Irfan juga memiliki beberapa catatan. Pertama, perlu meninjau persentase dukungan teknologi proses peradilan yang telah terdapat di masing-masing pengadilan dengan teknis pelaksanaanya. Kedua, belum adanya aturan teknis yang membahas pembuktian yang terkonfimasi secara digital. Ketiga, soal bagaimana peraturan teknis tahap penyidikan secara online.

Tak berbeda sebelum pandemi

Ketua Yayasan Lembaga Bantuan Hukum Indonesia (YLBHI), Asfinawati menilai penelitian ICJR amat bagus sebagai instrumen menilai penerapan fair and trial di pengadilan. Namun sepanjang pandemi tak menunjukan adanya perubahan signifikan. Menurutnya, memang mengalami penurunan pelanggaran fair and trial periode 2020 dibanding 2019. Namun jumlah korban malah bertambah. Penambahan korban berasal dari daerah-daerah yang melakukan aksi demonstrasi penolakan terhadap RUU Cipta Kerja pada September 2020 lalu.

YLBHI mencatat pada 2020 korbannya malah bertambah lebih dari 100 persen menjadi 4.510 dari sebelummnya 1.847 orang. Menurutnya, pemidanaan di masa pandemi tak berbeda dengan sebelum pandemi. Sebab penahanan yang semestinya dilakukan demi kepentingan pemeriksaan, malah sebaliknya. Berdasarkan situasi yang menunjukan penerapan fair and trial masih jauh dari harapan mengharuskan bergerak cepat melalui teknologi di tengah pandemi.

Peradilan digital amat berkaitan dengan teknologi. Teknologi merupakan alat efektif menciptakan aturan dari sedikit orang bagi banyak orang. Penerapannya bergantung pula dari aparat penegak hukum. Secara struktur, teknologi menetapkan secara searah sebab dan akibat. Dengan ketidaksiapan dalam menghadapi pandemi di sektor peradilan yang utuh menunjukan negara amatiran.

“Amatiran dalam menyelenggarakan peradilan selama pandemi. Atau kalau tidak mau disebut amatiran, tidak peduli terhadap fair and trial,” kata Asfin.

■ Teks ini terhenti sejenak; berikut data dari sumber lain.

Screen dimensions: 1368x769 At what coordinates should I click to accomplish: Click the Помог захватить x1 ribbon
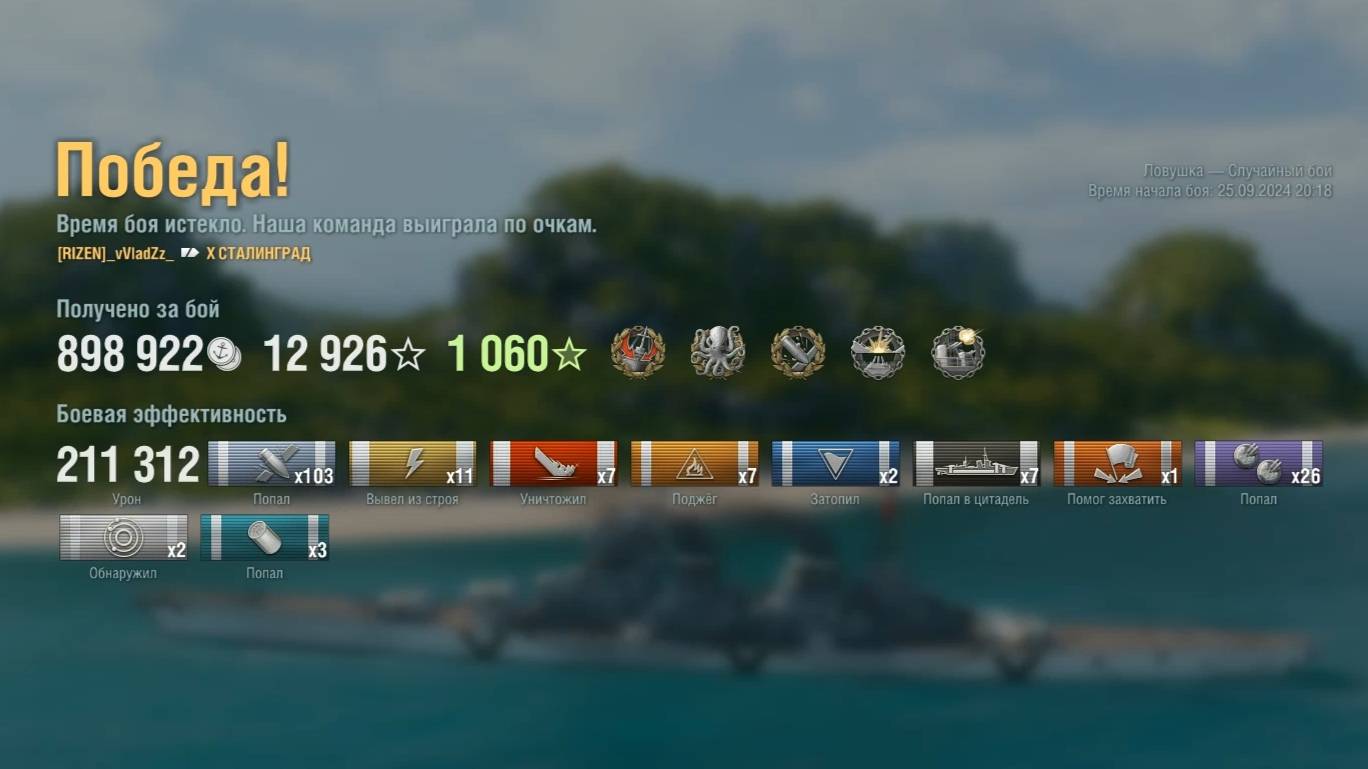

Padahal, bila melihat APBN yang ada, negara dapat menerbitkan Peraturan Pemerintah Pengganti Undang-Undang (Perppu) mengatasi banyak kekosongan hukum dalam hukum acara pidana. Namun dalam penegakan hukum pemerintah merasa tak perlu membuat Perppu. Salah satu hal yang mendapat respon positif langkah Kementerian Hukum dan Hak Asasi Manusia (Kemenkumham) dengan kebijakan mengeluarkan narapidana.

“Tapi prinsipnya, penerapan asas fair and trial tak ada perbedaan mencolok antara sebelum dan masa pandemi,” katanya.